(WHAT YOU HAVE TO DO): Look below for the line containing "800x450 pixels.". Output it and each remaining line of the entries exactly, and nothing else.
LISTED ENTRIES Block Start
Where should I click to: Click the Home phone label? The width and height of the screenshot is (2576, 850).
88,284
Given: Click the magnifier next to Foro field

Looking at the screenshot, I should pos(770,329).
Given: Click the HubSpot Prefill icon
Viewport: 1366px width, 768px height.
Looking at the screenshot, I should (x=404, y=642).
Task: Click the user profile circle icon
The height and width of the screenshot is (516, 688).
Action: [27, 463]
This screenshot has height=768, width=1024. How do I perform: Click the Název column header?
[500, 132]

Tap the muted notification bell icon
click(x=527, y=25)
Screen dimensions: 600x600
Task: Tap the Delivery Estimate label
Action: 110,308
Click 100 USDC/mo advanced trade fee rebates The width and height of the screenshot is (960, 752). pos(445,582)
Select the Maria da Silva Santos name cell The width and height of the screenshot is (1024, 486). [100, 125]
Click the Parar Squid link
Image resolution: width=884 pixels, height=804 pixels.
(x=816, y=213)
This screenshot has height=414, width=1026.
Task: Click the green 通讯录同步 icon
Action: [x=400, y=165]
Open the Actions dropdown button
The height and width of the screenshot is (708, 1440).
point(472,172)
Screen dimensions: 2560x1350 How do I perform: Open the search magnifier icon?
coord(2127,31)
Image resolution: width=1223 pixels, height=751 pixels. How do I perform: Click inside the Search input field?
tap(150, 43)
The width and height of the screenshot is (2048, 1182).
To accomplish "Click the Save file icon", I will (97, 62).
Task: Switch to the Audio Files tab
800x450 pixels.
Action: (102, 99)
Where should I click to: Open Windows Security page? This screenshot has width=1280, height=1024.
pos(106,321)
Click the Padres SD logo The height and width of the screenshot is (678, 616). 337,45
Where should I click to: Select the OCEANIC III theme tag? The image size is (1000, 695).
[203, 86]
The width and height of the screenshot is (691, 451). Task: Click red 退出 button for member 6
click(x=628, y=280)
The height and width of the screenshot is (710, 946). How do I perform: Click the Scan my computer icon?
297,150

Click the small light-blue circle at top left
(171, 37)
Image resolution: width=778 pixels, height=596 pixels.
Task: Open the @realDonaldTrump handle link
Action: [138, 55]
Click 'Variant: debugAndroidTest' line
LISTED ENTRIES Block End
(FINISHED EXERCISE):
800x450 pixels.
Action: (102, 99)
Where should I click to: Open Windows Security page? This screenshot has width=1280, height=1024.
pos(106,321)
Click the Padres SD logo The height and width of the screenshot is (678, 616). 337,45
Where should I click to: Select the OCEANIC III theme tag? The image size is (1000, 695).
[203, 86]
The width and height of the screenshot is (691, 451). Task: Click red 退出 button for member 6
click(x=628, y=280)
The height and width of the screenshot is (710, 946). How do I perform: Click the Scan my computer icon?
297,150

Click the small light-blue circle at top left
(171, 37)
Image resolution: width=778 pixels, height=596 pixels.
Task: Open the @realDonaldTrump handle link
Action: [138, 55]
Click 'Variant: debugAndroidTest' line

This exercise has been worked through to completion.